Re: Stopping the tick on a fully loaded system

From: Frederic Weisbecker
Date: Sun Jul 23 2023 - 17:33:28 EST


(Adding Rafael in Cc)

Le Thu, Jul 20, 2023 at 03:00:37PM +0200, Anna-Maria Behnsen a écrit :
> I had also a look at teo. It makes things better but does not solve the
> underlying problem that I see here - please correct me if I missed
> something or if I'm simply wrong:
>
> Yes, the governors have to decide in the end, whether it makes sense to
> stop the tick or not. For this decision, the governors require information
> about the current state of the core and how long nothing has to be done
> propably. At the moment the governors therefore call
> tick_nohz_get_sleep_length(). This checks first whether the tick can be
> stopped. Then it takes into account whether rcu, irq_work, arch_work needs
> the CPU or a timer softirq is pending. If non of this is true, then the
> timers are checked. So tick_nohz_get_sleep_length() isn't only based on
> timers already.

Right but those things (rcu/irq work, etc...) act kind of like timers here
and they should be considered as exceptions.

The timer infrastructure shouldn't take into account the idle activity,
this is really a job for the cpuidle governors.

> The information about the sleep length of the scheduler perspective is
> completely missing in the current existing check for the probable sleep
> length.
>
> Sure, teo takes scheduler utilization into account directly in the
> governor. But for me it is not comprehensible, why the CPU utilization
> check is done after asking for the possible sleep length where timers are
> taken into account. If the CPU is busy anyway, the information generated by
> tick_nohz_next_event() is irrelevant. And when the CPU is not busy, then it
> makes sense to ask for the sleep length also from a timer perspective.
>
> When this CPU utilization check is implemented directly inside the
> governor, every governor has to implement it on it's own. So wouldn't it
> make sense to implement a "how utilized is the CPU out of a scheduler
> perspective" in one place and use this as the first check in
> tick_nohz_get_sleep_length()/tick_nohz_next_event()?
>

Well, beyond that, there might be other situations where the governor may
decide not to stop the tick even if tick_nohz_next_event() says it's possible
to do so.
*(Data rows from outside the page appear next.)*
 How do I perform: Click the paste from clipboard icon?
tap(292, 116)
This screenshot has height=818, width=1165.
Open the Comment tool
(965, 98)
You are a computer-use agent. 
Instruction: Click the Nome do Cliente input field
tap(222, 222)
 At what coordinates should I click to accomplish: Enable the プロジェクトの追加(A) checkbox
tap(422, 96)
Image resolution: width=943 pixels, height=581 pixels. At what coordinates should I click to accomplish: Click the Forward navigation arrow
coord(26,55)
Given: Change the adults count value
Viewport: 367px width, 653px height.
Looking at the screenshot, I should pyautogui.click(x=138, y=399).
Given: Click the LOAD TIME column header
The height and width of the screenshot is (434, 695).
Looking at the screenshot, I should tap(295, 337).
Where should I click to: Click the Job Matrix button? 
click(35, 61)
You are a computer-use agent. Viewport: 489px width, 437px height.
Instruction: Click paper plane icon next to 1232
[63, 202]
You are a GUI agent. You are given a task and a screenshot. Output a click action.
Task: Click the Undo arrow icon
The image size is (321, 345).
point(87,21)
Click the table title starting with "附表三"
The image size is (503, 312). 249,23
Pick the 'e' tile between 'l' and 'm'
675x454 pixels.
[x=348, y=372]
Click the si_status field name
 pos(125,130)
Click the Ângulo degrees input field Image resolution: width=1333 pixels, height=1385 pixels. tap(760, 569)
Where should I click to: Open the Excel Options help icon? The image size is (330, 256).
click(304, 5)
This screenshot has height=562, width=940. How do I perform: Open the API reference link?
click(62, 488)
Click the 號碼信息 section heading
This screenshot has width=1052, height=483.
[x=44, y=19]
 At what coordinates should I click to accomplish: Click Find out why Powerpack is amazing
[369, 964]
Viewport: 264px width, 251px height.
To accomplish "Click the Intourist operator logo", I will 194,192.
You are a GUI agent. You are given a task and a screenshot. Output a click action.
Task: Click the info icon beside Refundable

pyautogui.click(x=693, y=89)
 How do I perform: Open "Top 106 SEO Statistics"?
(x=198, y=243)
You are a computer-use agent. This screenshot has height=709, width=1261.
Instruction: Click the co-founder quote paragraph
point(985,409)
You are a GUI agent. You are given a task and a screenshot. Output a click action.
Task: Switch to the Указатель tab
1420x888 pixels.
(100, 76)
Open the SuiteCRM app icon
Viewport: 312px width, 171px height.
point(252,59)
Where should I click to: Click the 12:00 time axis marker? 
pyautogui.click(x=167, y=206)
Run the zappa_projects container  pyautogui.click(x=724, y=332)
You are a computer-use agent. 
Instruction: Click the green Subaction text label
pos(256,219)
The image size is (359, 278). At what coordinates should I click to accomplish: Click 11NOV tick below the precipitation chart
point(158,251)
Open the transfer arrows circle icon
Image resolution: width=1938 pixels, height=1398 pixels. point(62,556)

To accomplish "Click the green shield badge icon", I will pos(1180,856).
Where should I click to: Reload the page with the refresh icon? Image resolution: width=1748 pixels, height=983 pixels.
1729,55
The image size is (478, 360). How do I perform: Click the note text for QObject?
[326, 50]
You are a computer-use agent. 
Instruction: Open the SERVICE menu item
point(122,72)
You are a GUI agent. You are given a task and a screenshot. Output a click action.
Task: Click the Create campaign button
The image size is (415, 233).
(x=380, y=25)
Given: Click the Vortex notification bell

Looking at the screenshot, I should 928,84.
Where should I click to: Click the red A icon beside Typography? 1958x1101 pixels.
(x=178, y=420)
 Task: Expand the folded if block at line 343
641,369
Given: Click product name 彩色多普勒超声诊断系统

That's the purpose of having that next event as an input among many
others for the cpuidle governors.

As such, calling tmigr_cpu_deactivate() on next tick _evaluation_ time instead of
tick _stop_ time is always going to be problematic.

Can we fix that and call tmigr_cpu_deactivate() from tick_nohz_stop_tick()
instead? This will change a bit the locking scenario because
tick_nohz_stop_tick() doesn't hold the base lock. Is it a problem though?
In the worst case a remote tick happens and handles the earliest timer
for the current CPU while it's between tick_nohz_next_event() and
tick_nohz_stop_tick(), but then the current CPU would just propagate
an earlier deadline than needed. No big deal.

Though I could be overlooking some race or something else making that
not possible of course...

Thanks.